Ravenslofty / blog

The Critical Path - a rambly FPGA blog
49 stars 2 forks source link

04/03/2024: a sketch of a silly risc-v cpu #15

Open Ravenslofty opened 8 months ago

Ravenslofty commented 8 months ago

If somebody opens this hoping that there'll be actual HDL here, they're going to be a bit disappointed. I don't really have the time budget required to develop a CPU, even if for a hobby, but I wanted to sketch out an idea that has been floating around in my head for some time, and maybe it could inspire somebody to develop their own CPU based on this.

What surprised me most about RISC-V is not so much the instruction set (which I have...opinions on), but how people have taken that instruction set and - perhaps as a self-imposed challenge - implemented it in a variety of nonconventional ways. For example, implementing it bit-serially, or with microcode.

Over the Christmas holiday I studied the AT&T Hobbit CPU (which...perhaps deserves its own article), but one thing which amazed me is that the CPU supports a limited form of instruction fusion: in the internal (semi-documented) uop format, every instruction is a branch to the next instruction, which means unconditional branches and certain conditional branches can be fused into the pervious instruction. It allows the CPU to easily handle variable-width instructions, too. I think that's pretty neat for a early-90's embedded CPU.

So, roughly thirty years later, let's ask what a CPU designed for instruction-fusion maximalism might look like.

First, let's set an instruction set. This would arguably be applicable to most of the RISC-V subsets, but let's pick RV32I as the minimal proof of concept. Let's also specify that we're looking for sequences that are at most 4 instructions long (so, 16 bytes at a time).

When looking for vaguely interesting instruction sequences, I will shamelessly admit that I put Dhrystone through Clang and examined the output.

When one thinks about RV instruction fusion, they generally think about the pattern of loading a 32-bit offset for something split over a 20-bit high section and a 12-bit low section; for example:

        lui     a0, %hi(.Lstr.46)
        addi    a0, a0, %lo(.Lstr.46)
        j       .LBB0_7

We could fuse these together into a uop that can load a 32-bit immediate - let's call it u.li32 - turning it into something more like this:

        u.li32  a0, .L.str.46
        j       .LBB0_7

But in our uop format, every uop is a jump, so we're jumping to an unconditional jump. Let's say, I dunno, u.li.j means "load immediate and jump" which is implemented by setting the jump address in the uop as the branch target address.

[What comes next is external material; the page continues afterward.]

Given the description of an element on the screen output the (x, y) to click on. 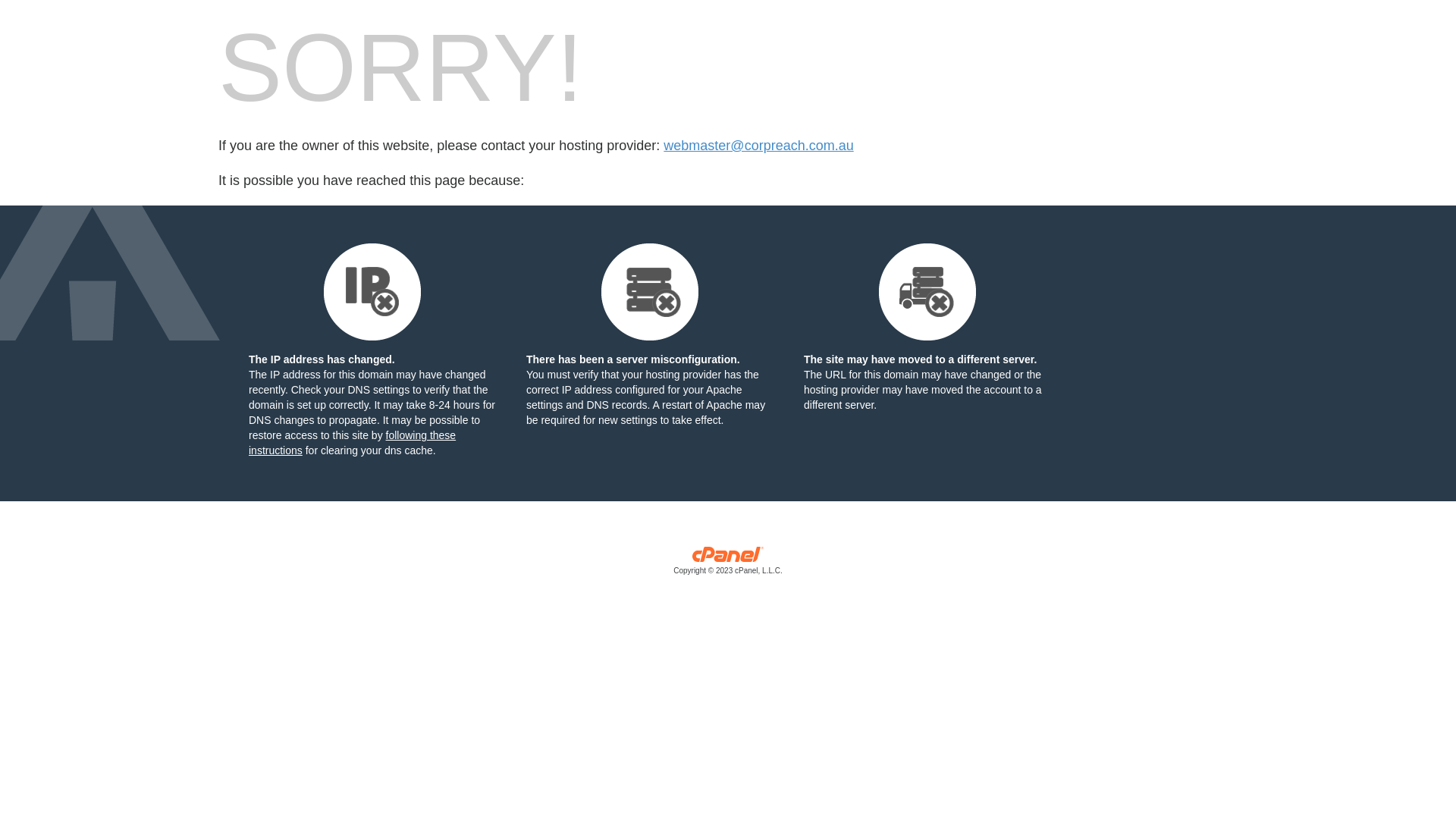
following these instructions Element type: text (351, 442)
webmaster@corpreach.com.au Element type: text (758, 145)
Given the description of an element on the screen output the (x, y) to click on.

        u.li.j  a0, .L.str.46, .LBB0_7

Perhaps this looks familiar if you squint: the lij instruction is a generalisation of jal, in that a register is set to an immediate value and then an unconditional branch occurs.

So far, this implies that our uop format has a field for internal operation (add, subtract, shift, whatever); a field for first register operand; a 32-bit field for immediates/second register operand; a field for destination address/register; and a field for next PC.

What about branches? Here you can add a second field for "alternate next PC", ordering fields such that the "alternate next PC" is selected if the next branch is not taken.

I admit that a single post to a relatively obscure blog is unlikely to have much effect, but I wanted to share this concept with people all the same: I think it'd be funny to have a CPU that can squeeze three or four instructions down into a single uop.